→ Input data:
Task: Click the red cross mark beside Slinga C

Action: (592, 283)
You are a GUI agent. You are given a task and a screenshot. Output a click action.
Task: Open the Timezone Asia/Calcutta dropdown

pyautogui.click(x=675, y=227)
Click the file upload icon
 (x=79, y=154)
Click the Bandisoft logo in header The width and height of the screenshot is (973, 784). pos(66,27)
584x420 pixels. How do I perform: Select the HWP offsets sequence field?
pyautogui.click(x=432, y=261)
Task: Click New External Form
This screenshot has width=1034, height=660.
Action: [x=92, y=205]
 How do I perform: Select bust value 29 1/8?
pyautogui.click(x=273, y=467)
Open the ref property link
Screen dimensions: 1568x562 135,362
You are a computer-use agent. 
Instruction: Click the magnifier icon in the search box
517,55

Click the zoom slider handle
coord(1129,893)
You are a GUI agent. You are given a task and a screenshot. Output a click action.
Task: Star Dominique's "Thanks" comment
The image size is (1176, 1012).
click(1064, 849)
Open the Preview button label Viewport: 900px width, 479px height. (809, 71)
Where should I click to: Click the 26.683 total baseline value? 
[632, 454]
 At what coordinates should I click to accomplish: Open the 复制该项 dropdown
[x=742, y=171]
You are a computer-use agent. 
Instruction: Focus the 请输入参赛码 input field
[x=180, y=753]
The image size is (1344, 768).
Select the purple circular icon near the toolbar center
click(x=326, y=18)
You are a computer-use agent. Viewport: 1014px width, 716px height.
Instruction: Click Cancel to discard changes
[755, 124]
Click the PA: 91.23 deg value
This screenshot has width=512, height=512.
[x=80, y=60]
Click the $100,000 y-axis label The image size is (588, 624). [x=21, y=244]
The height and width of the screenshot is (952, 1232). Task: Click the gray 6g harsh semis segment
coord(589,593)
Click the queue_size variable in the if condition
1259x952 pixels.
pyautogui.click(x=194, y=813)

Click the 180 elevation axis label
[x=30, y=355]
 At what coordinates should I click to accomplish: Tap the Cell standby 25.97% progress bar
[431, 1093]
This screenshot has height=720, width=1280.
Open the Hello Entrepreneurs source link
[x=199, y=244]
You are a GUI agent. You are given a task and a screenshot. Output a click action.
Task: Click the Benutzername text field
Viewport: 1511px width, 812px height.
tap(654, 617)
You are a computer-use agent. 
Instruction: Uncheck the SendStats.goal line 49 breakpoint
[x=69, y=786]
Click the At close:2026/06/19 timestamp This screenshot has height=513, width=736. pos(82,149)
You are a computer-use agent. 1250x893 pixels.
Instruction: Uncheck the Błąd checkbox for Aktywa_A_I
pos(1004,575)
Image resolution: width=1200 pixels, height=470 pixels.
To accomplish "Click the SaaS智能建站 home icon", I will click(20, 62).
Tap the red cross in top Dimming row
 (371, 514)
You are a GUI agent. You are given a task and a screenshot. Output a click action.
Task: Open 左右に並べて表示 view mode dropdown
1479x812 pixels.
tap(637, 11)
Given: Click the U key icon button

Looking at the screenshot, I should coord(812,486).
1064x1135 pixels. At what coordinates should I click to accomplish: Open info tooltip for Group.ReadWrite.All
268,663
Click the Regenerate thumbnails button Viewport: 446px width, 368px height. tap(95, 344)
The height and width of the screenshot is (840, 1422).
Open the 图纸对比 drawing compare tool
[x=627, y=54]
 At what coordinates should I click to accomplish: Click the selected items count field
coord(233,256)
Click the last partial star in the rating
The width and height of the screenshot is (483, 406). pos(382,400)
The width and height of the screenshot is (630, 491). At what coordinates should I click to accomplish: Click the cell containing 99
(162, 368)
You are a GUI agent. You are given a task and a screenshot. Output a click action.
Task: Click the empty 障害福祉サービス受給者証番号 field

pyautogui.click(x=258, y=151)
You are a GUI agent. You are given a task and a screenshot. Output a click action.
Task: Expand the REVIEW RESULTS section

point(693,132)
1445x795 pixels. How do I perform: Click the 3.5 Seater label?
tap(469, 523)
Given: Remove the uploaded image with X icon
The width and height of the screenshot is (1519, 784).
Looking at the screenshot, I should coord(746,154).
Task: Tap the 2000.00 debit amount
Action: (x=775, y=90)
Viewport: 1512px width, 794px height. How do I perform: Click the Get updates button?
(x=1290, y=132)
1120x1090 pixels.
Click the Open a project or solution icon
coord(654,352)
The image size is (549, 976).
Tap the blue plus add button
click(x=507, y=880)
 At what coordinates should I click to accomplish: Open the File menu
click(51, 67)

→ Task brief: The records above should be restated word for word in their entirety.

→ Output for this exercise:
Task: Click the red cross mark beside Slinga C

Action: (592, 283)
You are a GUI agent. You are given a task and a screenshot. Output a click action.
Task: Open the Timezone Asia/Calcutta dropdown

pyautogui.click(x=675, y=227)
Click the file upload icon
 (x=79, y=154)
Click the Bandisoft logo in header The width and height of the screenshot is (973, 784). pos(66,27)
584x420 pixels. How do I perform: Select the HWP offsets sequence field?
pyautogui.click(x=432, y=261)
Task: Click New External Form
This screenshot has width=1034, height=660.
Action: [x=92, y=205]
 How do I perform: Select bust value 29 1/8?
pyautogui.click(x=273, y=467)
Open the ref property link
Screen dimensions: 1568x562 135,362
You are a computer-use agent. 
Instruction: Click the magnifier icon in the search box
517,55

Click the zoom slider handle
coord(1129,893)
You are a GUI agent. You are given a task and a screenshot. Output a click action.
Task: Star Dominique's "Thanks" comment
The image size is (1176, 1012).
click(1064, 849)
Open the Preview button label Viewport: 900px width, 479px height. (809, 71)
Where should I click to: Click the 26.683 total baseline value? 
[632, 454]
 At what coordinates should I click to accomplish: Open the 复制该项 dropdown
[x=742, y=171]
You are a computer-use agent. 
Instruction: Focus the 请输入参赛码 input field
[x=180, y=753]
The image size is (1344, 768).
Select the purple circular icon near the toolbar center
click(x=326, y=18)
You are a computer-use agent. Viewport: 1014px width, 716px height.
Instruction: Click Cancel to discard changes
[755, 124]
Click the PA: 91.23 deg value
This screenshot has width=512, height=512.
[x=80, y=60]
Click the $100,000 y-axis label The image size is (588, 624). [x=21, y=244]
The height and width of the screenshot is (952, 1232). Task: Click the gray 6g harsh semis segment
coord(589,593)
Click the queue_size variable in the if condition
1259x952 pixels.
pyautogui.click(x=194, y=813)

Click the 180 elevation axis label
[x=30, y=355]
 At what coordinates should I click to accomplish: Tap the Cell standby 25.97% progress bar
[431, 1093]
This screenshot has height=720, width=1280.
Open the Hello Entrepreneurs source link
[x=199, y=244]
You are a GUI agent. You are given a task and a screenshot. Output a click action.
Task: Click the Benutzername text field
Viewport: 1511px width, 812px height.
tap(654, 617)
You are a computer-use agent. 
Instruction: Uncheck the SendStats.goal line 49 breakpoint
[x=69, y=786]
Click the At close:2026/06/19 timestamp This screenshot has height=513, width=736. pos(82,149)
You are a computer-use agent. 1250x893 pixels.
Instruction: Uncheck the Błąd checkbox for Aktywa_A_I
pos(1004,575)
Image resolution: width=1200 pixels, height=470 pixels.
To accomplish "Click the SaaS智能建站 home icon", I will click(20, 62).
Tap the red cross in top Dimming row
 (371, 514)
You are a GUI agent. You are given a task and a screenshot. Output a click action.
Task: Open 左右に並べて表示 view mode dropdown
1479x812 pixels.
tap(637, 11)
Given: Click the U key icon button

Looking at the screenshot, I should coord(812,486).
1064x1135 pixels. At what coordinates should I click to accomplish: Open info tooltip for Group.ReadWrite.All
268,663
Click the Regenerate thumbnails button Viewport: 446px width, 368px height. tap(95, 344)
The height and width of the screenshot is (840, 1422).
Open the 图纸对比 drawing compare tool
[x=627, y=54]
 At what coordinates should I click to accomplish: Click the selected items count field
coord(233,256)
Click the last partial star in the rating
The width and height of the screenshot is (483, 406). pos(382,400)
The width and height of the screenshot is (630, 491). At what coordinates should I click to accomplish: Click the cell containing 99
(162, 368)
You are a GUI agent. You are given a task and a screenshot. Output a click action.
Task: Click the empty 障害福祉サービス受給者証番号 field

pyautogui.click(x=258, y=151)
You are a GUI agent. You are given a task and a screenshot. Output a click action.
Task: Expand the REVIEW RESULTS section

point(693,132)
1445x795 pixels. How do I perform: Click the 3.5 Seater label?
tap(469, 523)
Given: Remove the uploaded image with X icon
The width and height of the screenshot is (1519, 784).
Looking at the screenshot, I should coord(746,154).
Task: Tap the 2000.00 debit amount
Action: (x=775, y=90)
Viewport: 1512px width, 794px height. How do I perform: Click the Get updates button?
(x=1290, y=132)
1120x1090 pixels.
Click the Open a project or solution icon
coord(654,352)
The image size is (549, 976).
Tap the blue plus add button
click(x=507, y=880)
 At what coordinates should I click to accomplish: Open the File menu
click(51, 67)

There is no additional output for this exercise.